[start of Data provided]

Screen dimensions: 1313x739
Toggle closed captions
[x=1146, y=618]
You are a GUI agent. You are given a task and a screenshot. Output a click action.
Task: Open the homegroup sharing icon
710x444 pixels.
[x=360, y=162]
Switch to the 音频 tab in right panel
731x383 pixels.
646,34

[end of Data provided]

Request:
Print the rows above again without changes, beginning at the line that contains "You are a GUI" and ending with the last line of the rows.

Reply to the exercise:
You are a GUI agent. You are given a task and a screenshot. Output a click action.
Task: Open the homegroup sharing icon
710x444 pixels.
[x=360, y=162]
Switch to the 音频 tab in right panel
731x383 pixels.
646,34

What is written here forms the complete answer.